Bis zur letzten Minute an seinem Kommentar geschrieben hat Sanel Suljanovic (18). Zehn weitere Minuten hätten ihm noch gut getan, meint er. „Inwieweit sollten Journalisten objektiv sein?“ Das war die Ausgangsfrage, die zu bearbeiten war. Sanel Suljanovics Fazit: „Zur journalistischen Arbeit gehört beides, Objektivität und Subjektivität, aber letztere sollte gekennzeichnet sein.“ Ähnlich hat es auch Melina Lomuscio (18) beantwortet, die findet, zu wichtigen Themen müssten Journalisten eine klare Haltung zeigen. Sie ist jetzt froh, das Deutsch-Abi hinter sich zu haben.

Erleichterung ist bei allen Abiturienten zu spüren, auch wenn bei dem ein oder anderen noch eine Prüfung ansteht. Die 17-jährige Nele beispielsweise schreibt kommende Woche noch Englisch. Von ihrer Sportprüfung vergangene Woche war sie fast ein bisschen enttäuscht. Nicht, weil sie ihr zu schwer, sondern zu leicht erschien. „Ich habe so viel gelernt und dann waren die Fragen sehr einfach, fast oberflächlich“, meint sie.

Melina Lomuscio und Sanel Suljanovic haben sich für den Kommentar entschieden. /Lichtgut/Zophia Ewska

Nele will nach dem Abitur in einem Freiwilligenprojekt in Tansania arbeiten. Auch die anderen haben Pläne.

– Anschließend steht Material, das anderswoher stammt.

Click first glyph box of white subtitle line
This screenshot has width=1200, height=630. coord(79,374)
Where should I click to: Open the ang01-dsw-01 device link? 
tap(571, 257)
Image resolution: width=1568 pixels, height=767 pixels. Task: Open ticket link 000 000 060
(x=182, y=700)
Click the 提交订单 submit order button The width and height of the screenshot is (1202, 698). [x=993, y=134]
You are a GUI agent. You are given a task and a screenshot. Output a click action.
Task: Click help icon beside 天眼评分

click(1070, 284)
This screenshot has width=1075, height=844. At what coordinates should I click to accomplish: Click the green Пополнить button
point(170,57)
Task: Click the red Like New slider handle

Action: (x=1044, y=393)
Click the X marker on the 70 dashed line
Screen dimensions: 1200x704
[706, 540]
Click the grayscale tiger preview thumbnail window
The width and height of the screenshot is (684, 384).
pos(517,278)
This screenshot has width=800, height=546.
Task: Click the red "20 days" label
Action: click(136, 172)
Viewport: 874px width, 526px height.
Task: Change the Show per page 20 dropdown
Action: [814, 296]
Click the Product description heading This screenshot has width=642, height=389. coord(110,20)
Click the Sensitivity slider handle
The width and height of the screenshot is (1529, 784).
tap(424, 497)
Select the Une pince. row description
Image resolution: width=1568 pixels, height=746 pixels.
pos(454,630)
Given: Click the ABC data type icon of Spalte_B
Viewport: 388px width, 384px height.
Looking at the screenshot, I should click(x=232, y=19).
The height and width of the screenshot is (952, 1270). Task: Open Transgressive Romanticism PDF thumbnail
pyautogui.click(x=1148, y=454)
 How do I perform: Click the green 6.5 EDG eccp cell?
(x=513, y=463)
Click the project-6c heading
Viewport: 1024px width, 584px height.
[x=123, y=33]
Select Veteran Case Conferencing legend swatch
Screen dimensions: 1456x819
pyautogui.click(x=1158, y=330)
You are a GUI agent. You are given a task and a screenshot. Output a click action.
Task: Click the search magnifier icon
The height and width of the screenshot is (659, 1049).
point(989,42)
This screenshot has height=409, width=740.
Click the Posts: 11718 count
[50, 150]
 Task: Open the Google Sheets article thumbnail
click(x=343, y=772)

Joshua beginnt eine Ausbildung zum Schreiner, Erik Groysman macht ein duales Studium in Public Management, Kira Haase will ein Jahr arbeiten und Handball spielen, Ayyub Baroudi studieren, Melina Lomuscio reisen und arbeiten und Sanel Suljanovic schwankt zwischen Studium und Ausbildung.

Jetzt allerdings wollen erst mal alle nur eines: „ausruhen, runterkommen“. Und ein bisschen feiern schon auch.